Ansteckungsgefahren aus Aerosolwissenschaftlicher Perspektive

 

Sehr geehrte Frau Bundeskanzlerin Dr. Merkel, sehr geehrter Herr Bundesminister Spahn, sehr geehrte Damen und Herren Ministerpräsidenten,sehr geehrte Damen und Herren,

 

die Corona Pandemie lässt uns auch nach mehr als zwölf Monaten nicht los. Sie ist zu einer schweren Belastung für Bürgerinnen und Bürger geworden. Deren Gefühlslage schwankt zwischen Hoffnung und Verzweiflung, wie jeder aus seinem persönlichen Umfeld zu berichten weiß.

 

Wissenschaft macht Hoffnung

 

Hoffnung macht die Wissenschaft: Aus der Aerosolforschung sind vielfältige Erkenntnisse zur Übertragung der SARS-CoV-2 Viren über den Luftweg publiziert worden, zusammengefasst und aufbereitet in einem im Winter 2020 erschienenen Positionspapier der Gesellschaft für Aerosolforschung. Leider werden bis heute wesentliche Erkenntnisse unserer Forschungsarbeit nicht in praktisches Handeln übersetzt. Stattdessen werden eher symbolische Maßnahmen wie die Maskenpflicht beim Joggen erlassen, die keinen nennenswerten Einfluss auf das Infektionsgeschehen erwarten lassen.

 

Übertragung der Viren in Innenräumen

 

Dabei ist deren zentraler Baustein mittlerweile Konsens in der Wissenschaft: Die Übertragung der SARS-CoV-2 Viren findet fast ausnahmslos in Innenräumen statt. Übertragungen im Freien sind äußerst selten und führen nie zu "Clusterinfektionen", wie das in Innenräumen zu beobachten ist. Zu diesen Gruppeninfektionen gehören bevorzugt Altenheime, Wohnheime, Schulen, Veranstaltungen, Chorproben oder Busfahrten.

 

Öffentliche Debatte bildet nicht wissenschaftlichen Erkenntnisstand ab

 

Wir mussten aber als Aerosolforscher die Erfahrung machen, dass die öffentliche Debatte immer noch nicht den wissenschaftlichen Erkenntnisstand abbildet.

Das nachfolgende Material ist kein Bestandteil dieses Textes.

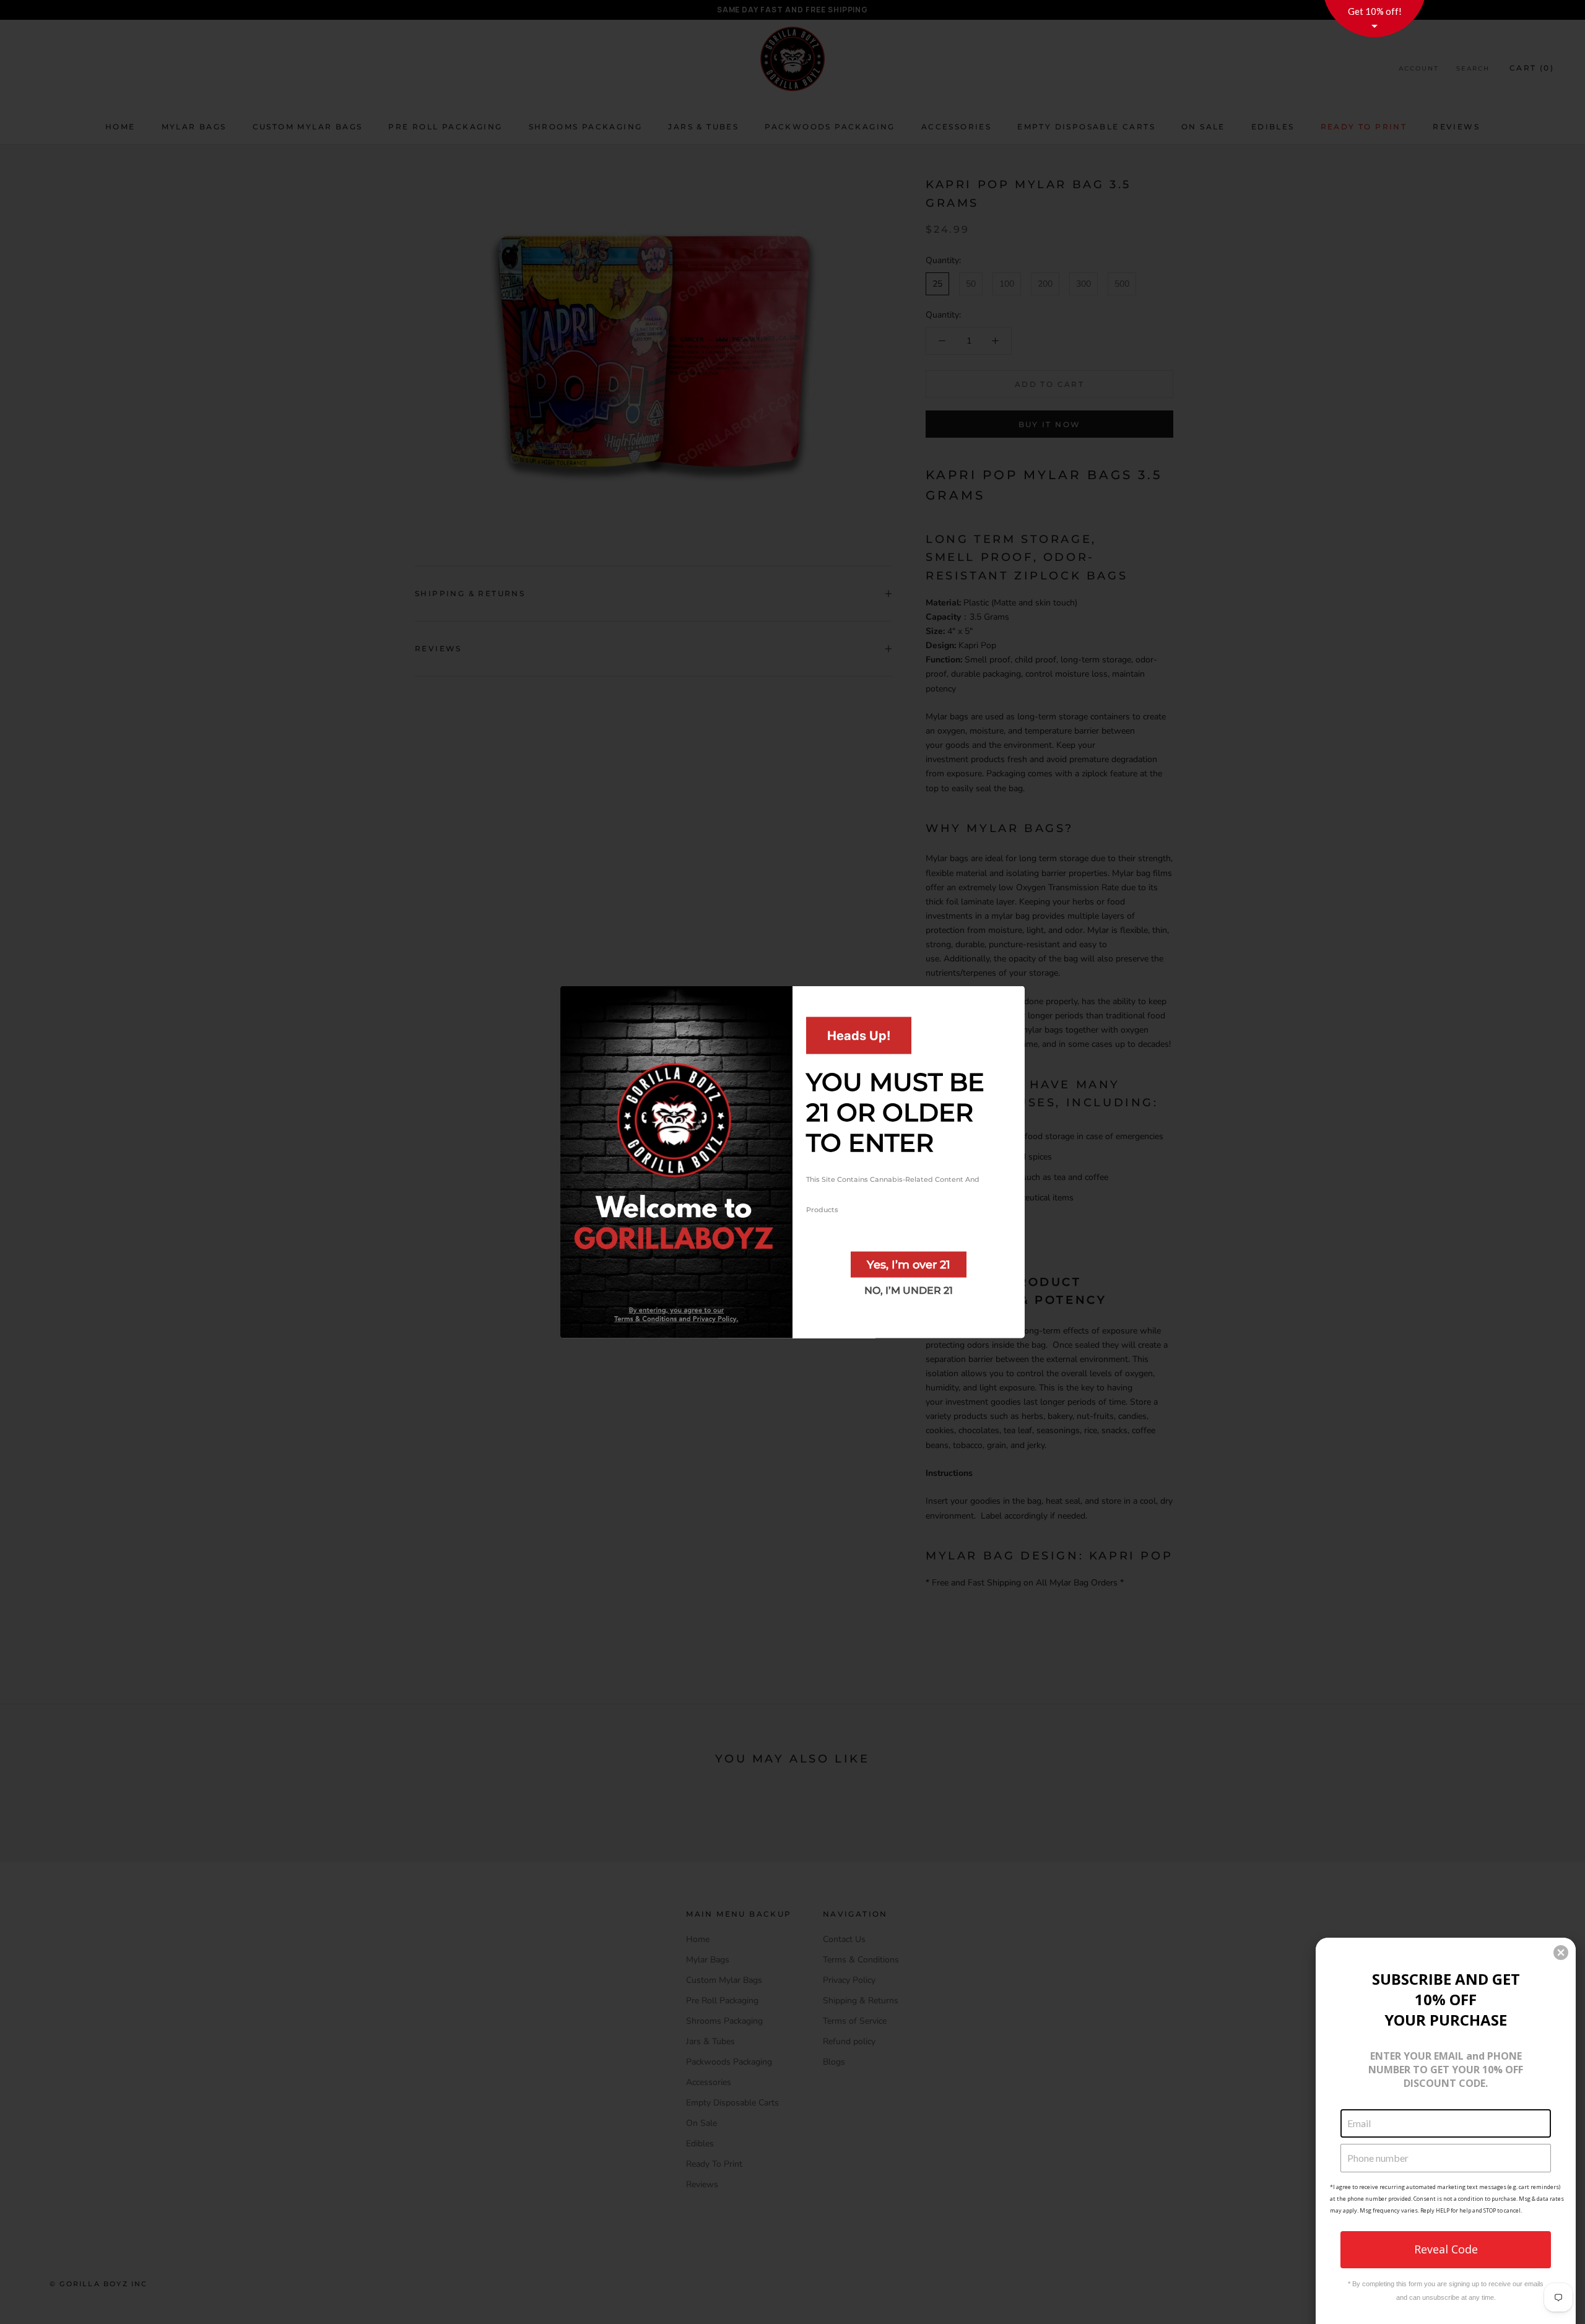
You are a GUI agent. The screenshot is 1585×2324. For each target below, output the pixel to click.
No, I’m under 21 (908, 1290)
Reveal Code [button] (1446, 2249)
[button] (1560, 1952)
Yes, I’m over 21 (908, 1265)
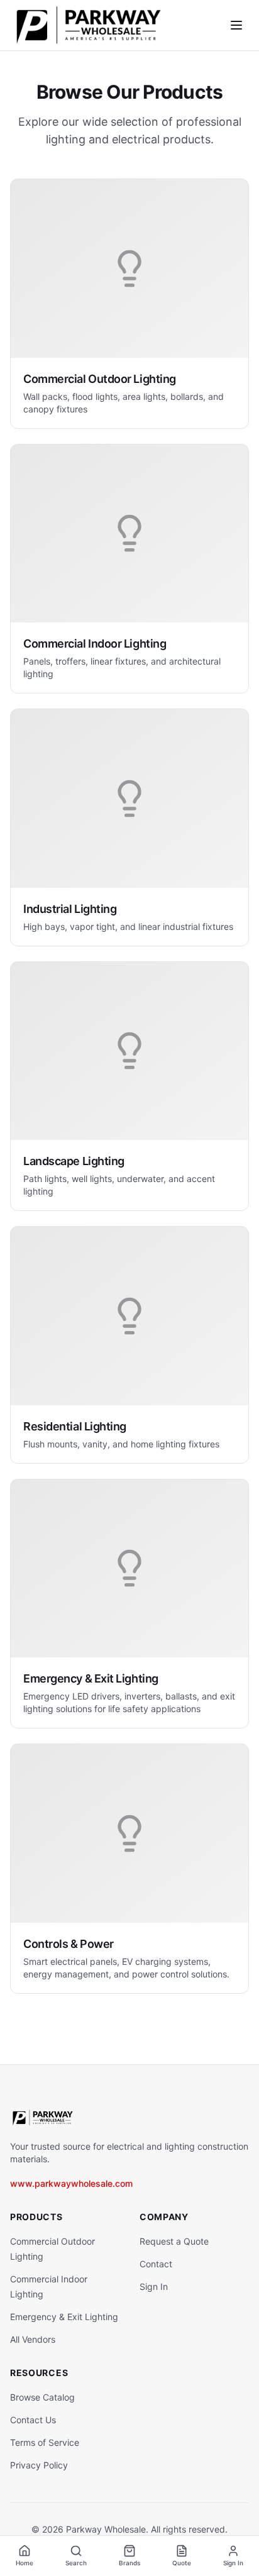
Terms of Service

Viele Bürgerinnen und Bürger haben deshalb falsche Vorstellungen über das mit dem Virus verbundene Ansteckungspotential. „Draußen ist es gefährlich“, so deren Eindruck nicht zuletzt aus der Berichterstattung über die von der Politik getroffenen Maßnahmen zur Pandemie-Bekämpfung. Es werden Treffen in Parks verboten, Rhein- und Mainufer gesperrt, Innenstädte und Ausflugsziele für den Publikumsverkehr abgeriegelt.

 

Ausgangssperren irreführend

 

Auch die aktuell diskutierten Ausgangssperren müssen in diese Aufzählung irreführender Kommunikation aufgenommen werden. Wir teilen das Ziel einer Reduzierung problematischer Kontakte in Innenräumen, aber die Ausgangssperren versprechen mehr als sie halten können. Die heimlichen Treffen in Innenräumen werden damit nicht verhindert, sondern lediglich die Motivation erhöht, sich den staatlichen Anordnungen noch mehr zu entziehen. Die Reduzierung problematischer Kontakte in Innenräumen gelingt deshalb nur mit überzeugenden Argumenten für einen gelingenden Selbstschutz.

 

Drinnen lauert die Gefahr

 

Wenn wir die Pandemie in den Griff bekommen wollen, müssen wir die Menschen sensibilisieren, dass DRINNEN die Gefahr lauert. In den Wohnungen, in den Büros, in den Klassenräumen, in Wohnanlagen und in Betreuungseinrichtungen müssen Maßnahmen ergriffen werden. Die andauernden Debatten über das Flanieren auf Flusspromenaden, den Aufenthalt in Biergärten, das Joggen oder das Radfahren haben sich längst als kontraproduktiv erwiesen.

 

Pandemie-Müdigkeit nimmt zu

 

Wenn unseren Bürgerinnen und Bürgern alle Formen zwischenmenschlicher Kontakte als gefährlich vermittelt werden, verstärken wir paradoxerweise die überall erkennbare Pandemie-Müdigkeit. Nichts stumpft uns Menschen bekanntlich mehr ab als ein permanenter Alarmzustand. Wir müssen uns deshalb um die Orte kümmern, wo die mit Abstand allermeisten Infektionen passieren - und nicht unsere begrenzten Ressourcen auf die wenigen Promille der Ansteckungen im Freien verschwenden. Dabei lassen sich durch die kluge Koordinierung von Maßnahmen die Übertragungen effektiv reduzieren. Diese sind auch ohne eine naturwissenschaftliche Ausbildung nachvollziehbar: Es sind unsere goldenen Regeln zur Infektionsvermeidung.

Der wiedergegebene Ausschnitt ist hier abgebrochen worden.